Task directions: Restate the lines word for word, from the one containing "You are a GUI" through the last line of the entries below, without any other lines.

Data for this exercise:
==============================

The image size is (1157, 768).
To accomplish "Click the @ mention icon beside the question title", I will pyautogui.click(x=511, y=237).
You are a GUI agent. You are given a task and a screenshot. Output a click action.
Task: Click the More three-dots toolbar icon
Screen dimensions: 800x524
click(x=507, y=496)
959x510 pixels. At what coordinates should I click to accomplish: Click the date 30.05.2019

==============================

Exercise result:
You are a GUI agent. You are given a task and a screenshot. Output a click action.
Task: Click the More three-dots toolbar icon
Screen dimensions: 800x524
click(x=507, y=496)
959x510 pixels. At what coordinates should I click to accomplish: Click the date 30.05.2019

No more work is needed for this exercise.